What predictions about behavior in extensive form games can we rigorously justify as implied by rationality or mutual or common knowledge of that rationality? This paper models rational belief revision in extensive form games and uses numerical methods to examine the implications for equilibrium predictions. In general, in dynamic strategic choice situations, the method of belief revision adopted by the players will determine which of a set of possible equilibria (or non-Nash strategy choices) is selected. This intuition has motivated critiques of subgame perfection, including the argument that the reasoning supporting backward induction is paradoxical. This paper examines this question with models of the dynamics of transitions between epistemic states.

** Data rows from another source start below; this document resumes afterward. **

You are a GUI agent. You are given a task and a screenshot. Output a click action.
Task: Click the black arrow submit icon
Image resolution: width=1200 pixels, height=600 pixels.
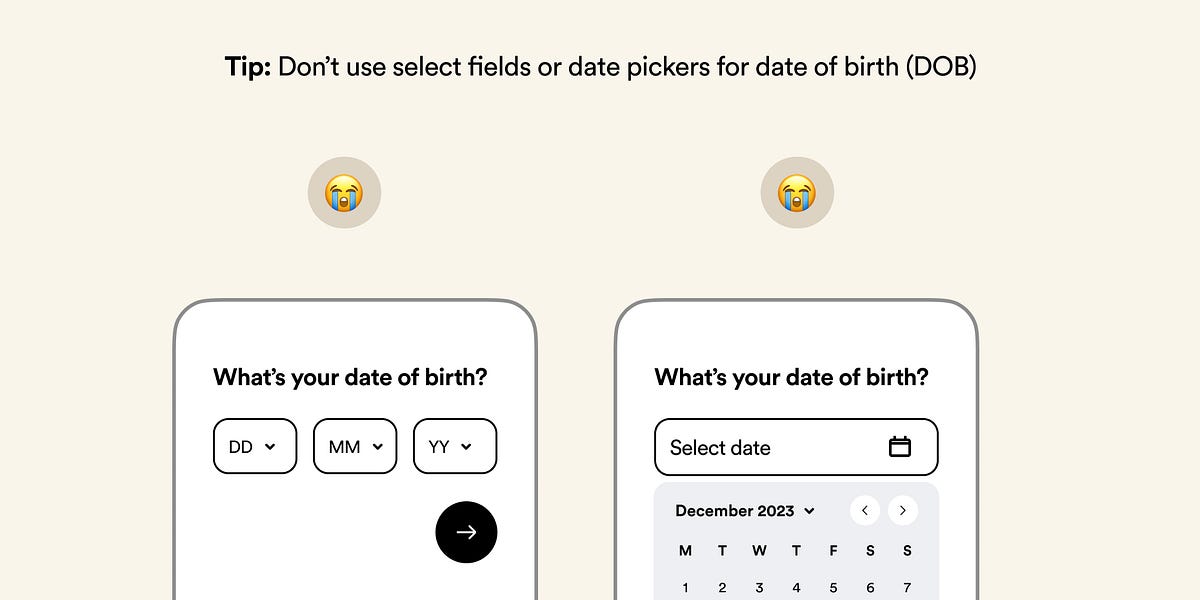point(466,532)
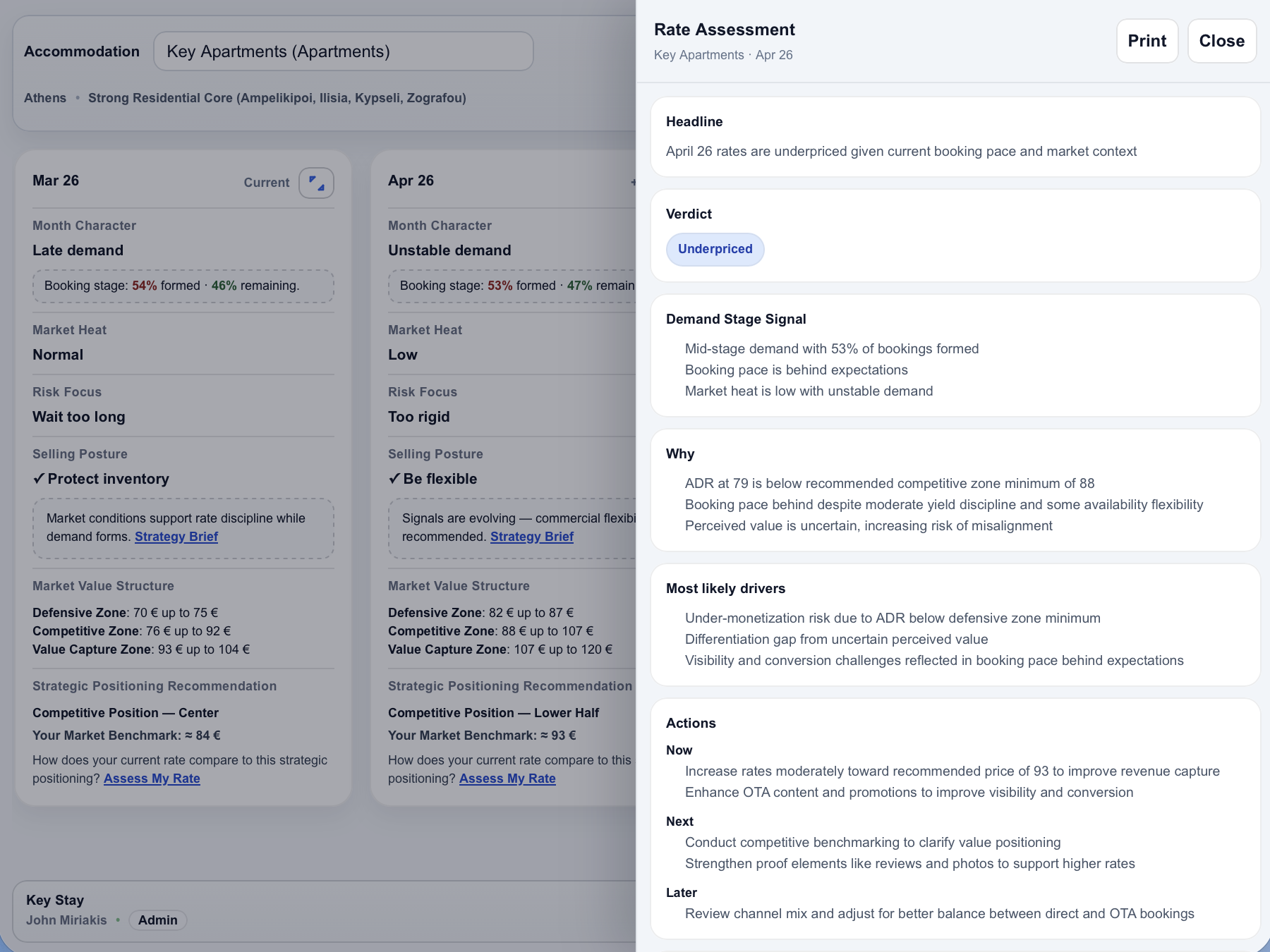1270x952 pixels.
Task: Expand the Mar 26 card with the arrows icon
Action: click(316, 183)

These models give belief revision functions which are well-defined for updating on zero probability events and are equivalent to Bayesian updating where that is defined. Thus the gap between the standard game model and the intuition driving some of the critiques of backward induction can be bridged with this approach. It appears that the class of equilibria that we obtain with this model are neither implied by, nor imply, Nash equilibrium. The sequential nature of the definition of individual rationality and the possibility of rational belief revision yield a model which implies sequential equilibrium when there is sufficient mutual knowledge of rationality and selects equilibria that satisfy forward induction. But since neither knowledge of the other players' sequential rationality nor correct beliefs are imposed, non-Nash, but individually sequentially rational, outcomes are also supported in equilibrium.